Activity: Find the string "Task" in the records. Copy every line it appears in.

Data records:
____________________

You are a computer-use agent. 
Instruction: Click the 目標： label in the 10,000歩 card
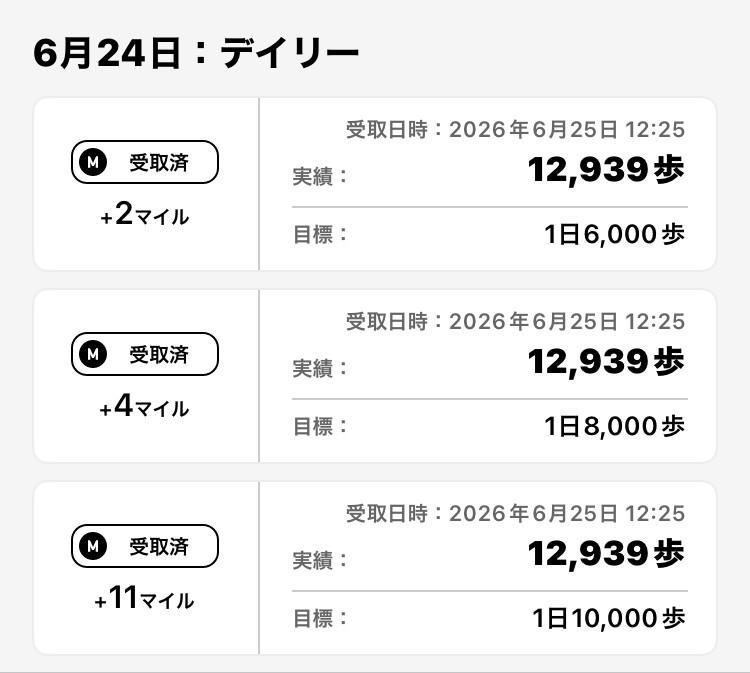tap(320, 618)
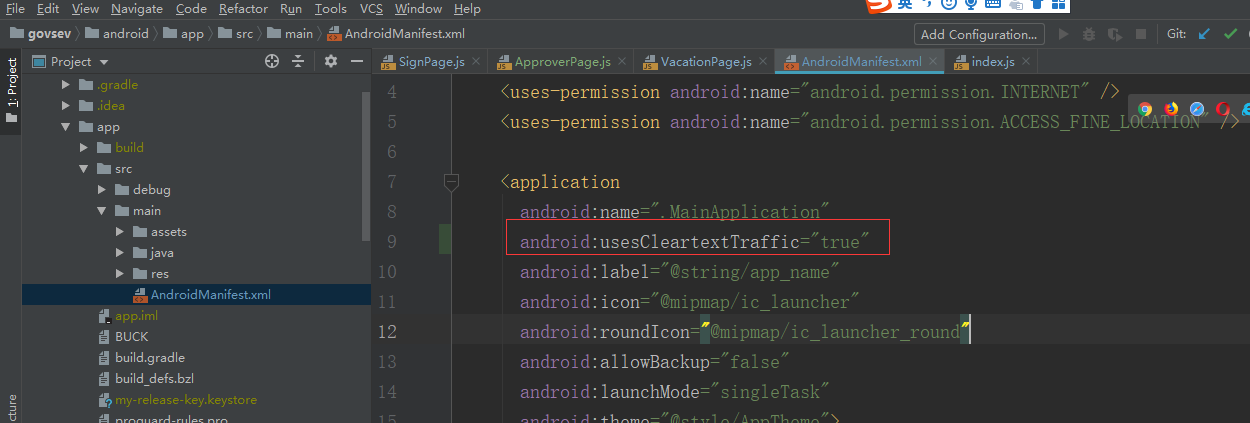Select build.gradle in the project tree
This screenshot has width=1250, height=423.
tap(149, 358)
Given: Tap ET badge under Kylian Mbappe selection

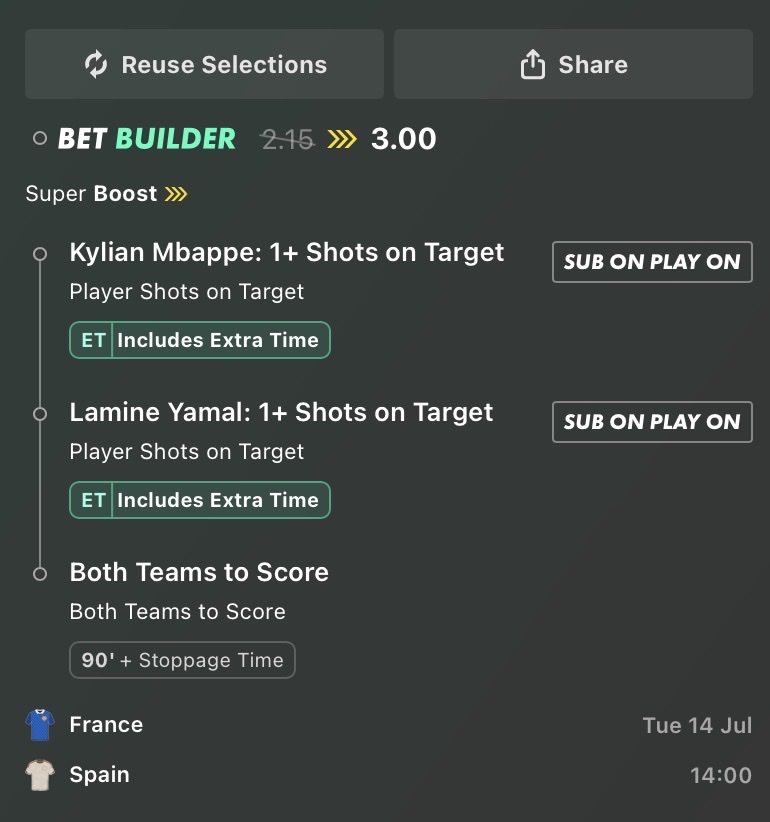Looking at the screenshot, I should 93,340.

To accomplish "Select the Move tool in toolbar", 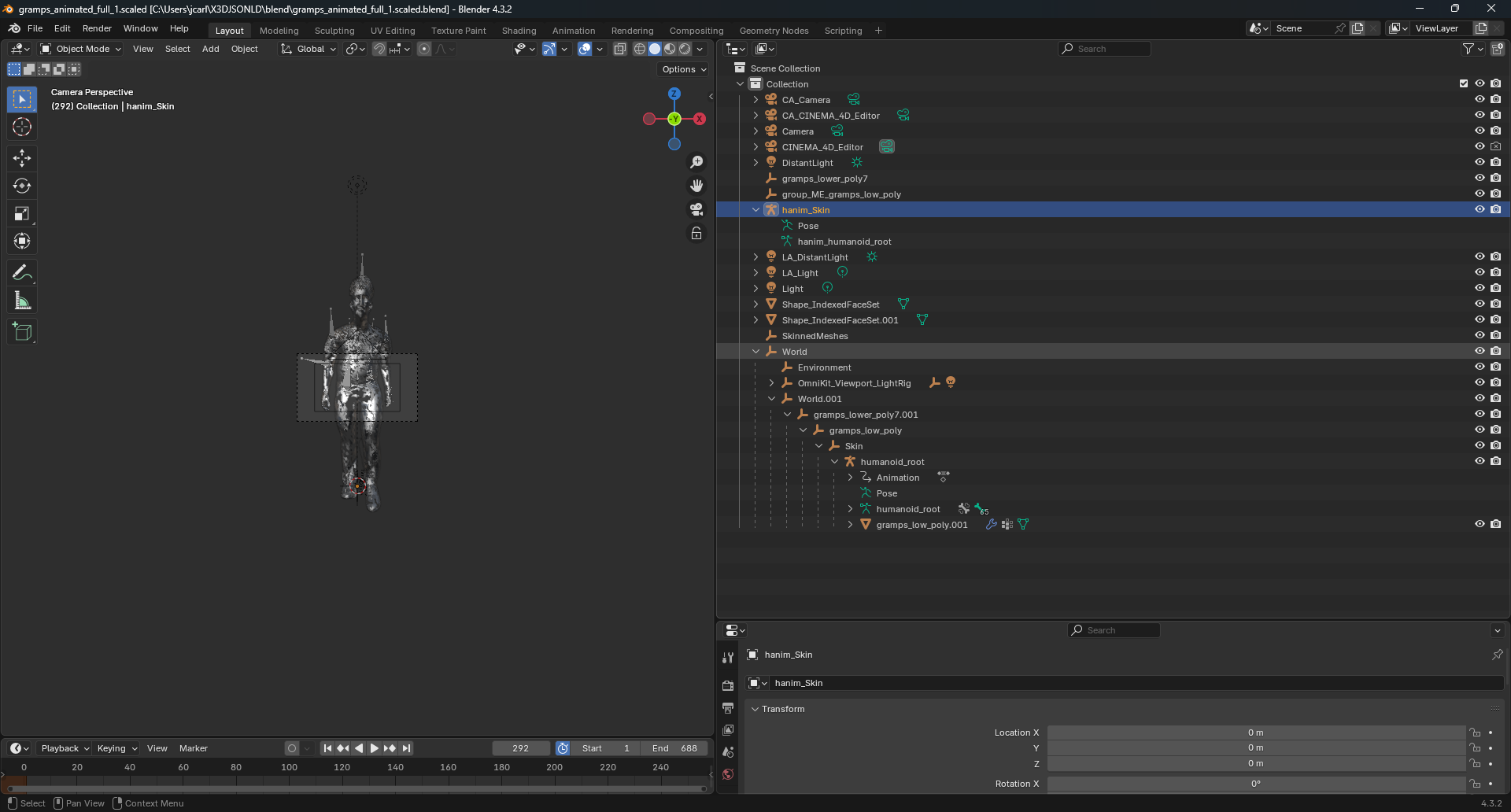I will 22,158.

____________________

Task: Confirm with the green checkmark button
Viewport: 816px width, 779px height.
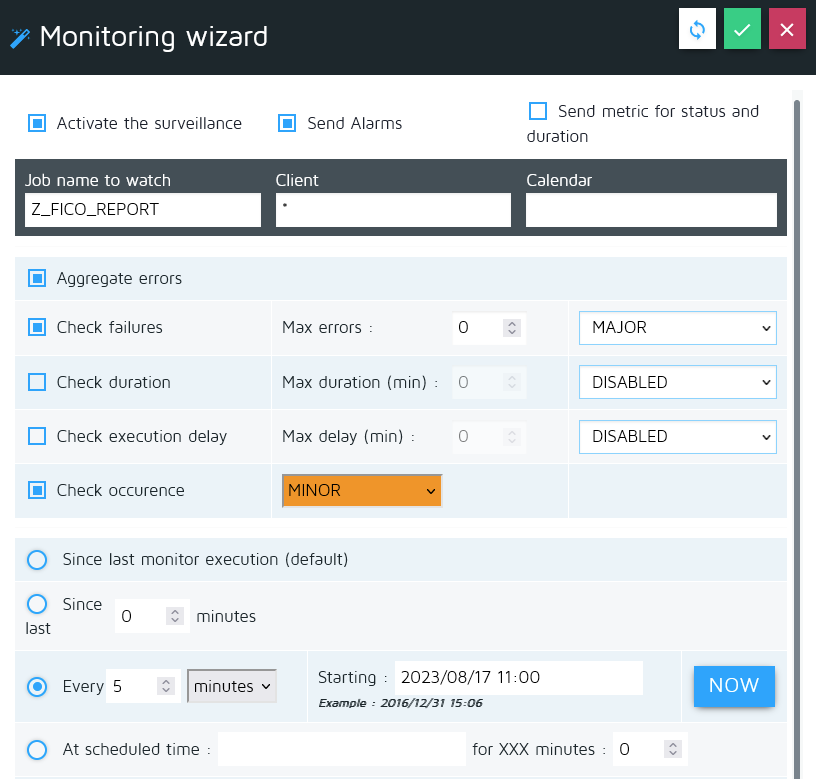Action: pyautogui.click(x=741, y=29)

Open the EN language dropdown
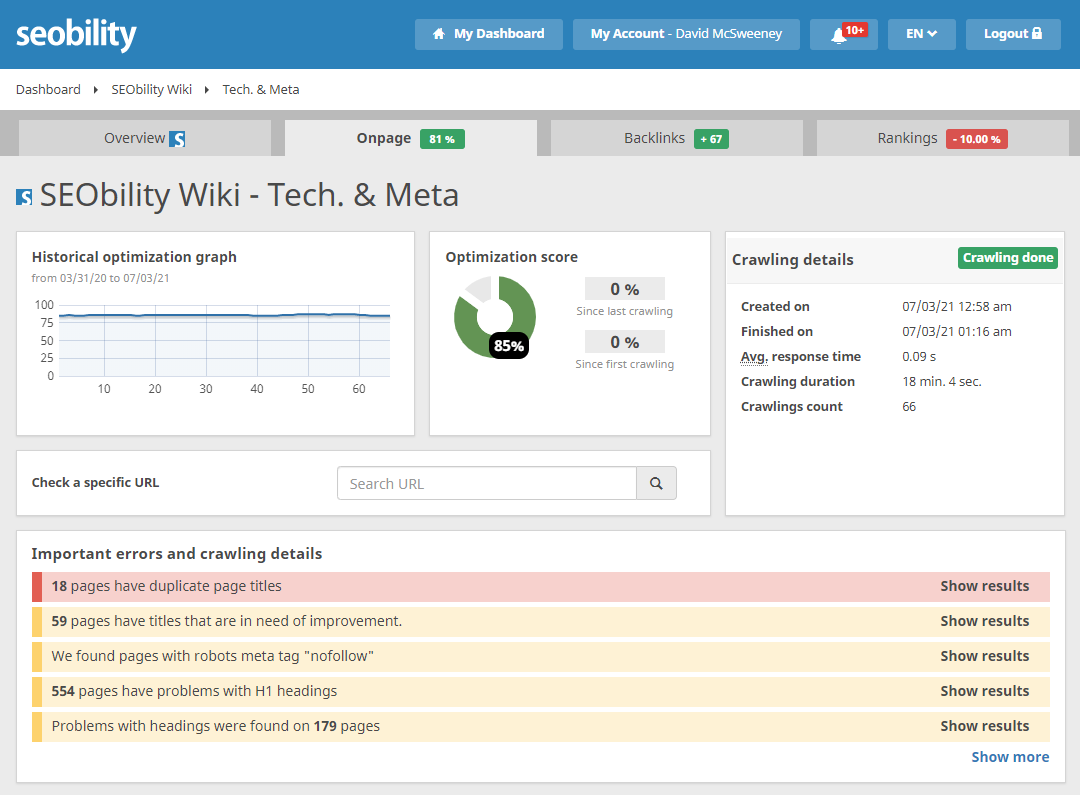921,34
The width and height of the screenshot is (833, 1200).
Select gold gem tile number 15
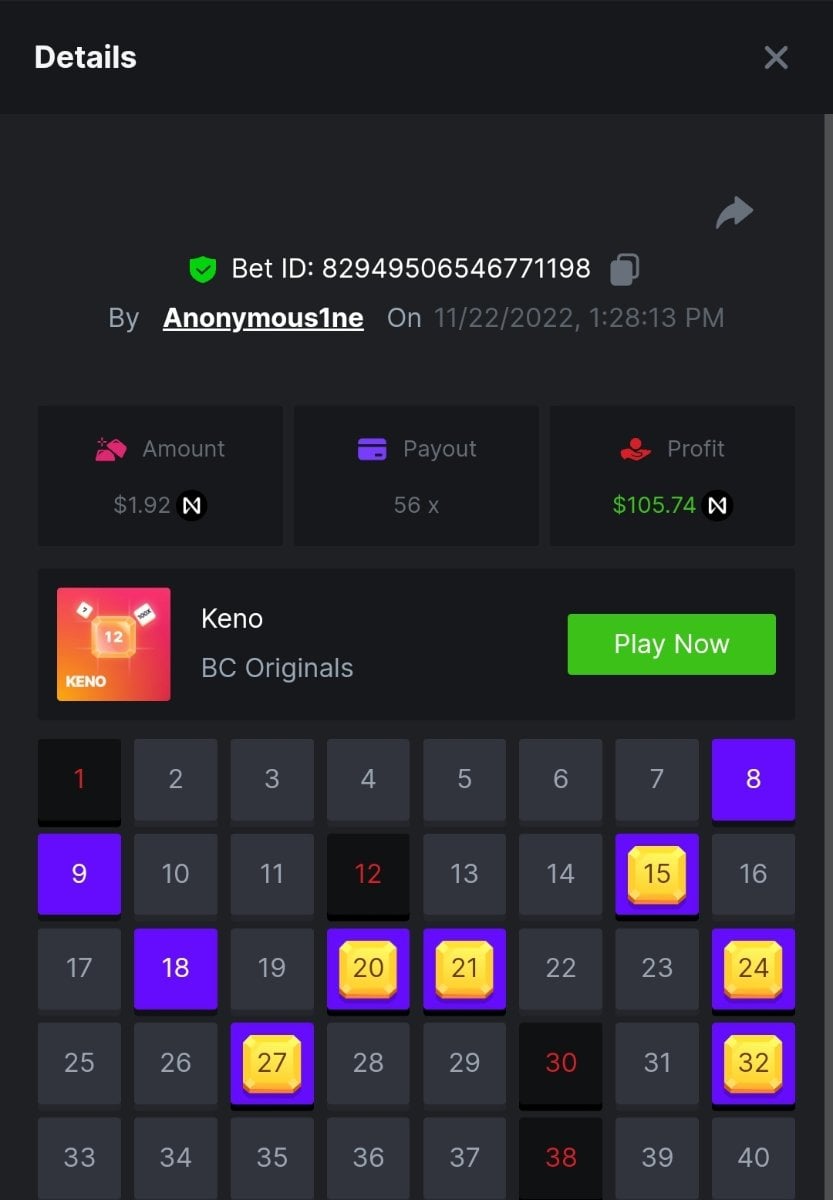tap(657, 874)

____________________

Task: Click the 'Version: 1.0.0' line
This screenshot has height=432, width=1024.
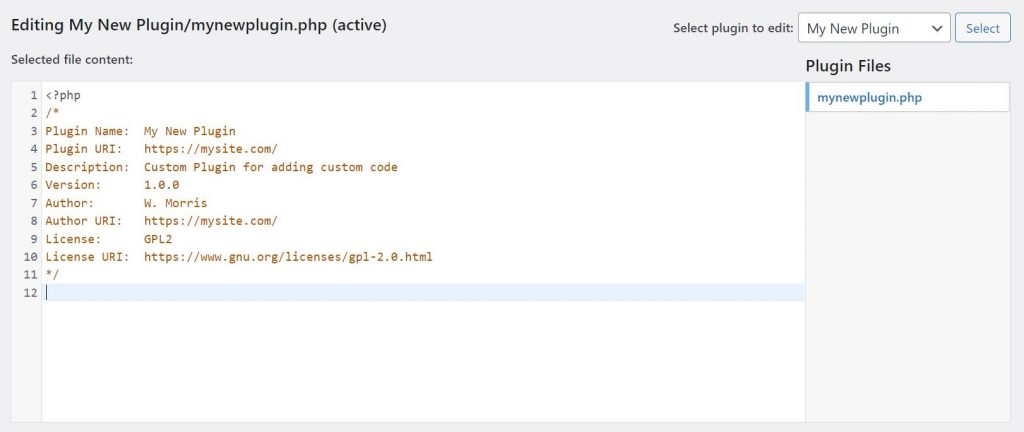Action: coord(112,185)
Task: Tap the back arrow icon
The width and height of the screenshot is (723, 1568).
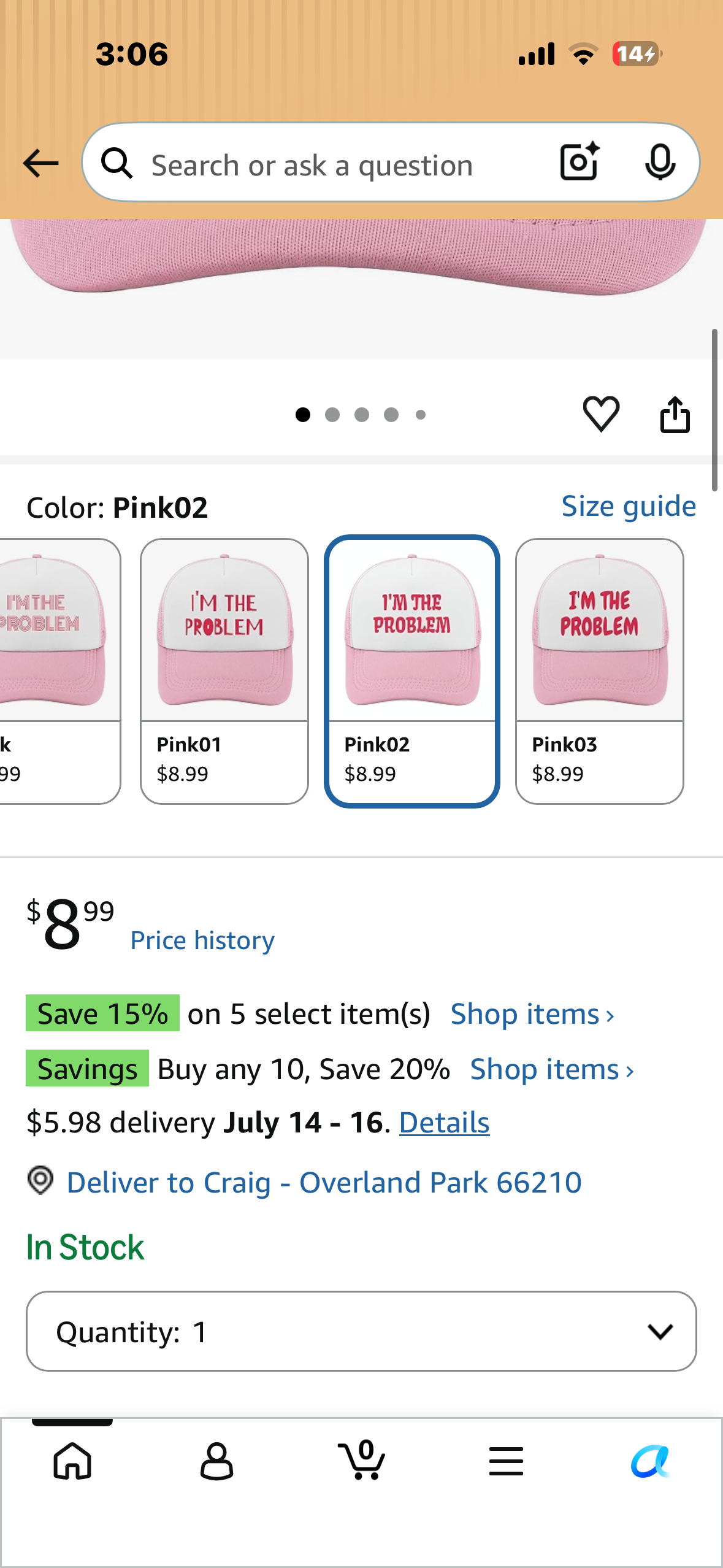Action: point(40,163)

____________________

Solved exercise:
Task: Confirm with the green checkmark button
Task: Click the 'Version: 1.0.0' line
Task: Tap the back arrow icon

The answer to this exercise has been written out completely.